Government-funded NGOs are often also funders of research, which may conclude that legislation or regulation is appropriate. The new Queensland Health approach will preclude reputable health organisations from even discussing the implications of such research.
An important 2007 paper showed that there was already cause for concern about suppression of information in the health sector. It noted international precedents where exposure and comment from outside government were crucial in preventing further public health catastrophes, such as the 1980 Black Report in the United Kingdom, the Chernobyl disaster in the Soviet Union, the SARS outbreak in China, and harmful mercury blood levels in the United States.
So what justification has the Queensland Government offered for its descent into the dark ages?
First, they assert that NGOs should focus on their “core activities”, not advocacy. But seeking action that will protect the health of the community is the most fundamental core activity for public health organisations. Even if they cannot understand this, it is outrageous that a government providing only some of an organisation’s funding should prohibit action carried out with funding from other sources.
Second, they state in relation to funded groups that “we would expect that organisation to conduct itself with the political impartiality of any other government sector.” This verges on the bizarre, given that by definition NGOs are not part of the “government sector”.
A third rationale now offered is that this condition will prevent abuses, such as the “Fake Tahitian Prince” scandal, and funding of NGOs to pursue political agendas. But any concerns in these areas should be addressed by protocols common to all governments (and indeed other funding agencies) about proper, well-monitored use of funds.
The fourth rationale is that the government is seeking “health outcomes, not political outcomes or social engineering outcomes”. The government is entitled to seek health outcomes from activities that it funds: but that is no justification for gagging the non-government sector.
It is desperately depressing that any health minister should use pejorative phrases such as “social engineering” to describe the aims of health organisations, and, by implication, the aims of his own and other health departments around the country.

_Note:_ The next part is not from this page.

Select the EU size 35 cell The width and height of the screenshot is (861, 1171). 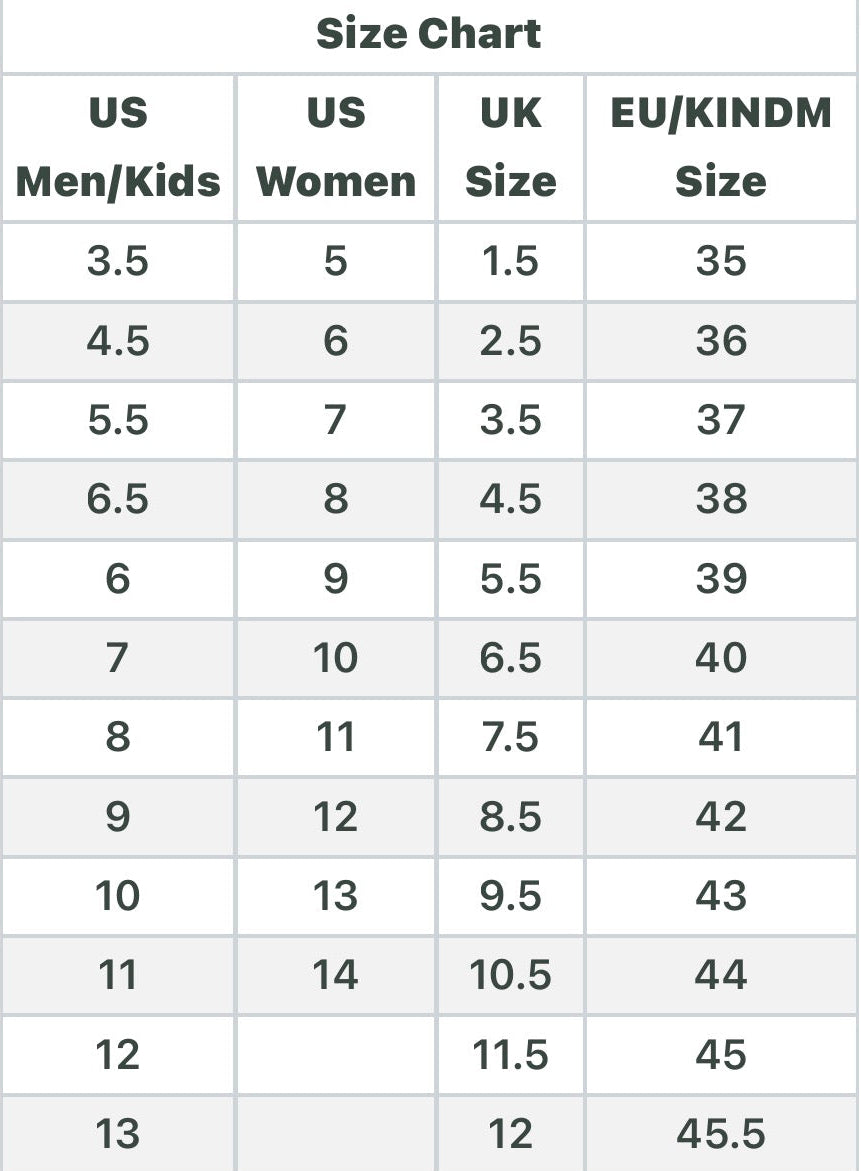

No explanation has been offered as to why health, where advocacy has been so fundamental to our well-being over the years, is being singled out.
The Queensland government’s approach has already met with some success. It has created a climate of fear. Beyond the AMA, whose Queensland president, Dr. Alex Markwell, has shown herself to be a true health leader, and some courageous public health academics, few in the state are willing to speak out, lest they be victimised and lose their funding.
These are dark days for public health in Queensland. The public health advocacy that has made our community so healthy will be hard to find. By contrast, commercial interests – in areas such as alcohol, tobacco, gambling, junk food, even firearms – are free to pressure governments at will.
Queensland, of all states, should have learned that gagging people in health from speaking out is a recipe for disaster. Censorship is the hallmark of a totalitarian regime; censorship in health sends out the signal loud and clear that the government neither understands public health nor cares for the future health of the community.
Other governments should condemn the Queensland approach though the Standing Council of Health Ministers; the Federal Government should bring all possible pressure to bear; and health professionals around the nation should use every available opportunity to make clear their distaste for this fundamentally unhealthy approach to public health.
Public health has been described as the conscience of the health system. It should be a matter of great concern for the entire community that any government is seeking to silence our conscience.